In simulation, the data generating process is known. We will know the form of the model as well as the value of each of the parameters. In particular, we will often control the distribution and parameters which define the randomness, or noise in the data.
In model fitting, the data is known. We will then assume a certain form of model and find the best possible values of the parameters given the observed data. Essentially we are seeking to uncover the truth. Often we will attempt to fit many models, and we will learn metrics to assess which model fits best.

Simulation vs Modeling

Often we will simulate data according to a process we decide, then use a modeling method seen in class. We can then verify how well the method works, since we know the data generating process.

One of the biggest strengths of R is its ability to carry out simulations using built-in functions for generating random samples from certain distributions. We’ll look at two very simple examples here, however simulation will be a topic we revisit several times throughout the course.

8.0.1 Paired Differences

Consider the model:

\[ \begin{split} X_{11}, X_{12}, \ldots, X_{1n} \sim N(\mu_1,\sigma^2)\\ X_{21}, X_{22}, \ldots, X_{2n} \sim N(\mu_2,\sigma^2) \end{split} \]

Assume that \(\mu_1 = 6\), \(\mu_2 = 5\), \(\sigma^2 = 4\) and \(n = 25\).

Let

\[ \begin{aligned} \bar{X}_1 &= \displaystyle\frac{1}{n}\sum_{i=1}^{n}X_{1i}\\ \bar{X}_2 &= \displaystyle\frac{1}{n}\sum_{i=1}^{n}X_{2i}\\ D &= \bar{X}_1 - \bar{X}_2. \end{aligned} \]

Suppose we would like to calculate \(P(0 < D < 2)\). First we will need to obtain the distribution of \(D\).

Recall,

\[ \bar{X}_1 \sim N\left(\mu_1,\frac{\sigma^2}{n}\right) \]

and

\[ \bar{X}_2 \sim N\left(\mu_2,\frac{\sigma^2}{n}\right). \]

Then,

\[ D = \bar{X}_1 - \bar{X}_2 \sim N\left(\mu_1-\mu_2, \frac{\sigma^2}{n} + \frac{\sigma^2}{n}\right) = N\left(6-5, \frac{4}{25} + \frac{4}{25}\right). \]

So,

\[ D \sim N(\mu = 1, \sigma^2 = 0.32). \]

Thus,

\[ P(0 < D < 2) = P(D < 2) - P(D < 0). \]

This can then be calculated using R without a need to first standardize, or use a table.

pnorm(2, mean = 1, sd = sqrt(0.32)) - pnorm(0, mean = 1, sd = sqrt(0.32))

## [1] 0.9229001

An alternative approach, would be to simulate a large number of observations of \(D\) then use the empirical distribution to calculate the probability.
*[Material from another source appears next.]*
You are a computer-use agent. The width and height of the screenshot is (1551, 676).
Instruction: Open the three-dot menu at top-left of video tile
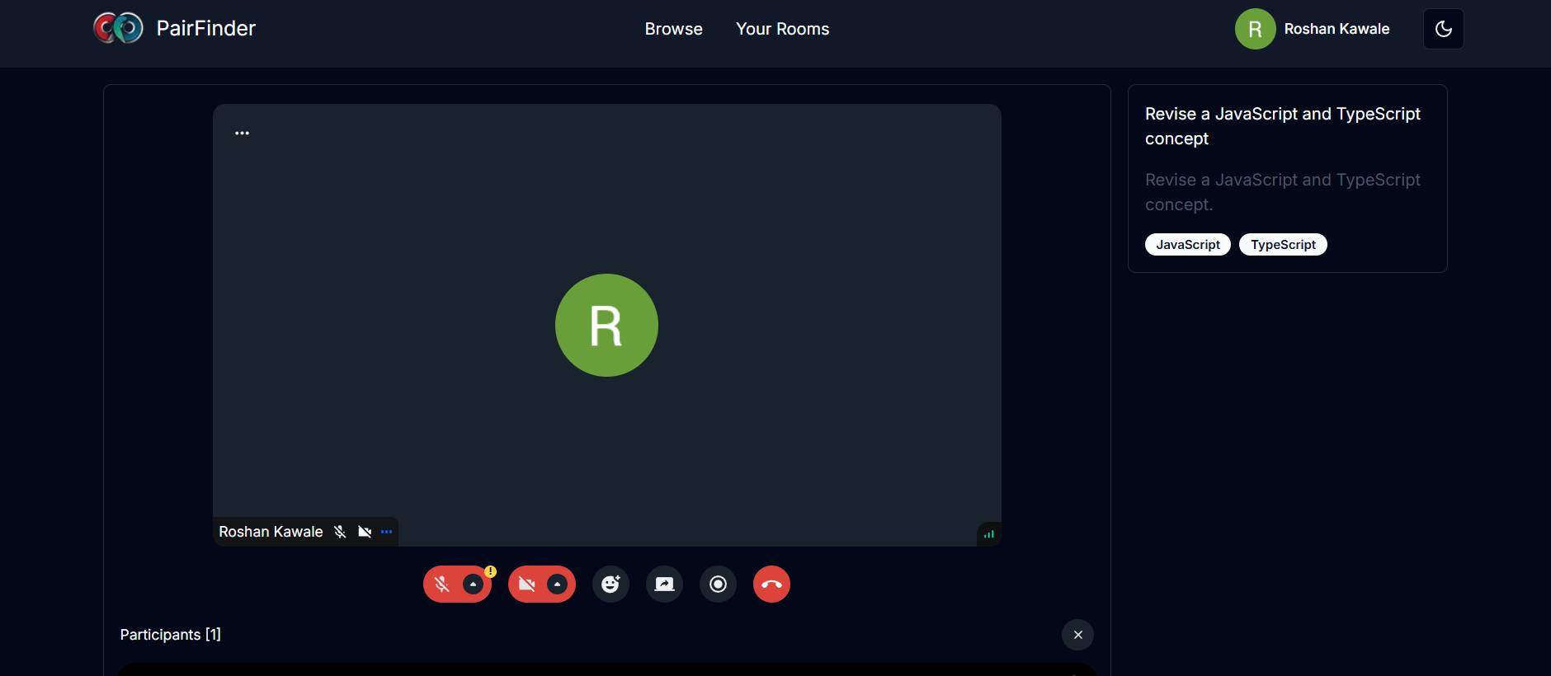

Our strategy will be to repeatedly:

Generate a sample of 25 random observations from \(N(\mu_1 = 6,\sigma^2 = 4)\). Call the mean of this sample \(\bar{x}_{1s}\).
Generate a sample of 25 random observations from \(N(\mu_1 = 5,\sigma^2 = 4)\). Call the mean of this sample \(\bar{x}_{2s}\).
Calculate the differences of the means, \(d_s = \bar{x}_{1s} - \bar{x}_{2s}\).

We will repeat the process a large number of times. Then we will use the distribution of the simulated observations of \(d_s\) as an estimate for the true distribution of \(D\).

set.seed(42)
num_samples = 10000
differences = rep(0, num_samples)

Before starting our for loop to perform the operation, we set a seed for reproducibility, create and set a variable num_samples which will define the number of repetitions, and lastly create a variables differences which will store the simulate values, \(d_s\).

By using set.seed() we can reproduce the random results of rnorm() each time starting from that line.

for (s in 1:num_samples) {
  x1 = rnorm(n = 25, mean = 6, sd = 2)
  x2 = rnorm(n = 25, mean = 5, sd = 2)
  differences[s] = mean(x1) - mean(x2)
}

To estimate \(P(0 < D < 2)\) we will find the proportion of values of \(d_s\) (among the 10^{4} values of \(d_s\) generated) that are between 0 and 2.

mean(0 < differences & differences < 2)

## [1] 0.9222

Recall that above we derived the distribution of \(D\) to be \(N(\mu = 1, \sigma^2 = 0.32)\)

If we look at a histogram of the differences, we find that it looks very much like a normal distribution.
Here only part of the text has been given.